In reality, he forgot to feed the hamster that powers the server over the weekend, and, well, there was a march by the PETA folks to free him (the hamster, not Kaith), and, well, it got ugly.

1 pudgy sys-admin bravely holding off an army of pencil-necks single handed while scarfing a Biggie Fry with the other.  I was there. The carnage was horible to behold.
He got mustard on my pants.
He didn't share his frys.

The Horror!
The Horror!


























:rofl:

Seriously, hope it all gets cleared up fast. Keep up the hard work. It's appreciated!


----------



## MA-Caver (Jan 25, 2005)

Kaith.... feed your hamster will ya? geez


----------



## Sam (Jan 25, 2005)

MACaver said:
			
		

> Kaith.... feed your hamster will ya? geez


:rofl:


----------



## Lisa (Jan 25, 2005)

Bester said:
			
		

> Bob's lying about the cause.
> In reality, he forgot to feed the hamster that powers the server over the weekend, and, well, there was a march by the PETA folks to free him (the hamster, not Kaith), and, well, it got ugly.
> 
> 1 pudgy sys-admin bravely holding off an army of pencil-necks single handed while scarfing a Biggie Fry with the other. I was there. The carnage was horible to behold.
> ...


seriously have tears running down my face! LMAO!


----------



## Bob Hubbard (Jan 25, 2005)

"Squeeky" is fine, and back on the job, with an extra ration of pellets.

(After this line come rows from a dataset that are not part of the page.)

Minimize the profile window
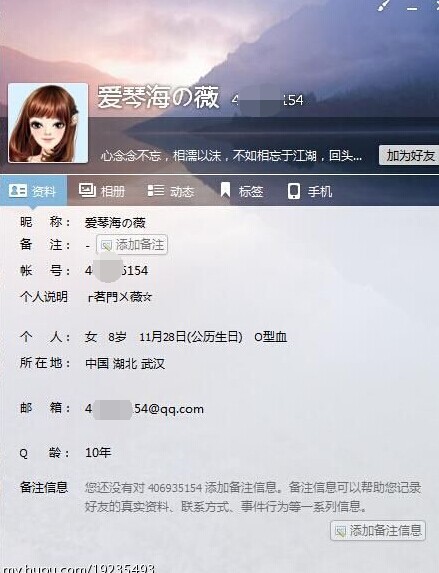This screenshot has height=573, width=439. pyautogui.click(x=412, y=8)
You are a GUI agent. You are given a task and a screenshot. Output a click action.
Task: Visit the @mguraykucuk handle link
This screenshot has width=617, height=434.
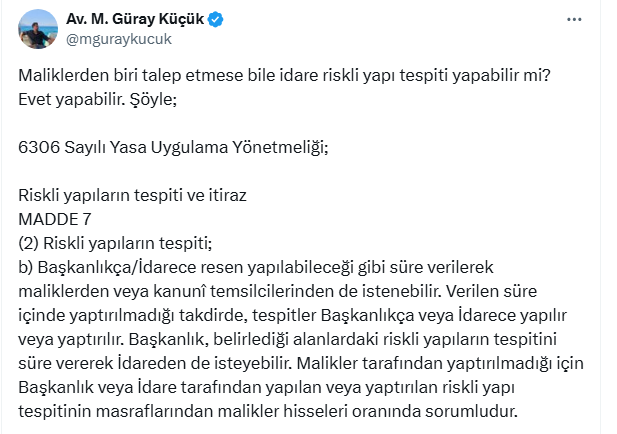pyautogui.click(x=119, y=39)
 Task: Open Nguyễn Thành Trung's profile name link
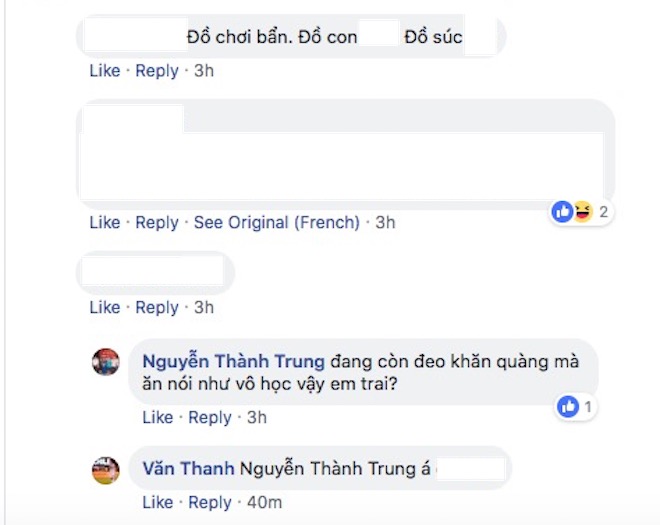click(234, 361)
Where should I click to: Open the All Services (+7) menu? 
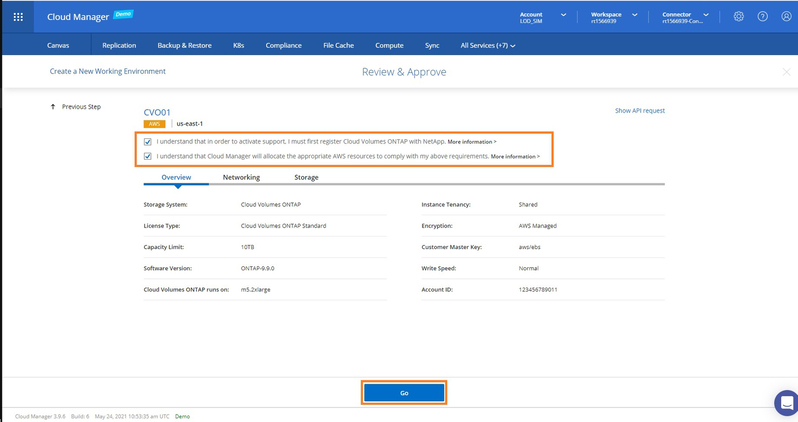click(487, 45)
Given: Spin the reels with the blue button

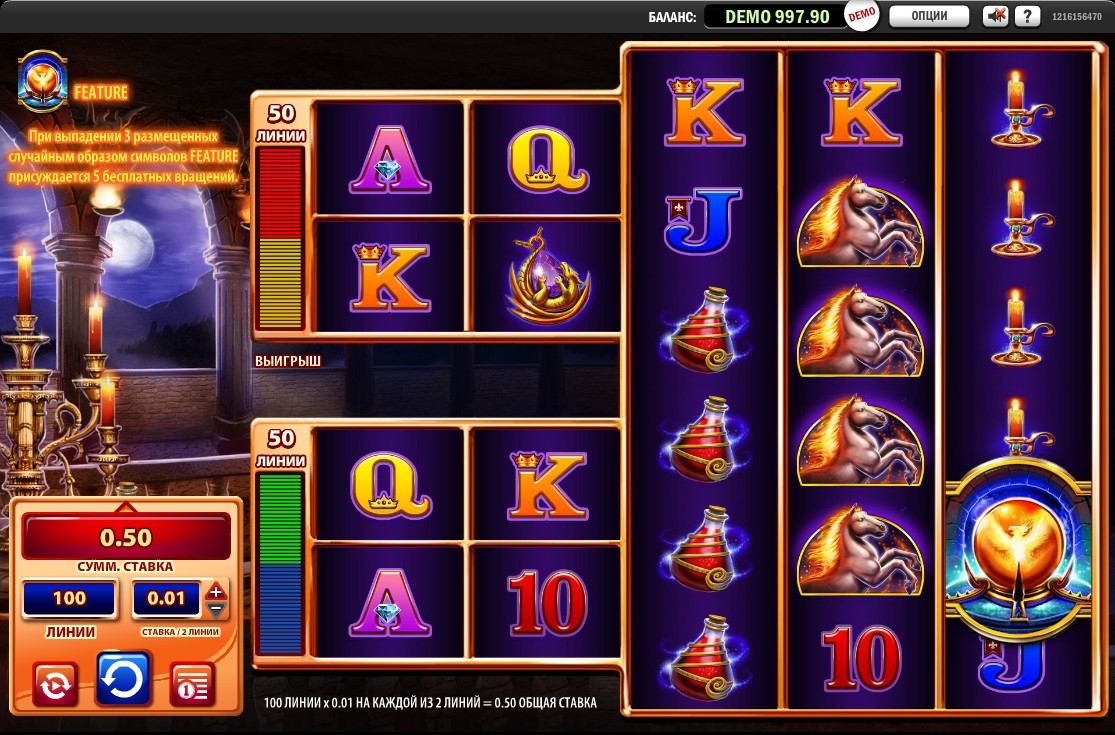Looking at the screenshot, I should (123, 678).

Your supporting membership fees at work.


----------



## KenpoTess (Jan 27, 2005)

Connection has been Very slow for me the last few days.. 

just received this message

Warning: file(): php_network_getaddresses: getaddrinfo failed: Temporary failure in name resolution in /global.php(394) : eval()'d code on line 33


----------



## jfarnsworth (Jan 27, 2005)

Shew! It's been real tough for me today. It seems as every other time I click on something I get the page can't be displayed thingy. Very annoying.


----------



## Lisa (Jan 27, 2005)

It is so..... SSSSSSSSSSLLLLLLLLLLLLLLLOOOOOOOOOOOOOWWWWWW!!!!

 actually driving me nuts... I click, operator times out or connection refused.  Usually have to click on a link more then once to finally get to where I want to go.


----------



## Bob Hubbard (Jan 27, 2005)

I just got in, and am checking into the problem.


----------



## Cruentus (Jan 28, 2005)

I don't know what you did Bob, but it's working a lot better for me now.

Connection problems + my crappy compueter= me getting really pissed off and not logging on for awhile!  :uhyeah:


----------



## Lisa (Jan 28, 2005)

Its working really SMMMOOOOTTTHHHH now, Thanks Kaith!


----------



## Bob Hubbard (Jan 28, 2005)

I can't take the credit for this one.  I just put in a trouble ticket with the data center.   The internet equivilent of praying I guess. LOL!!!


----------



## KenpoTess (Jan 28, 2005)

Much betterer


----------



## jfarnsworth (Jan 29, 2005)

I agree.


----------



## Bester (Jan 29, 2005)

Kaith Rustaz said:
			
		

> "Squeeky" is fine, and back on the job, with an extra ration of pellets.
> 
> Your supporting membership fees at work.


 What he didn't say is that "Squeeky" ate too much, had a tummy ache and could barely walk.  That was why it was so slow there.

See the MT Server at work here: http://www.nolte-net.de/images/witze/hardware/hampster.jpg

We need to get "Squeeky" a friend.  I'll send my renewal in by the end of Feb.


----------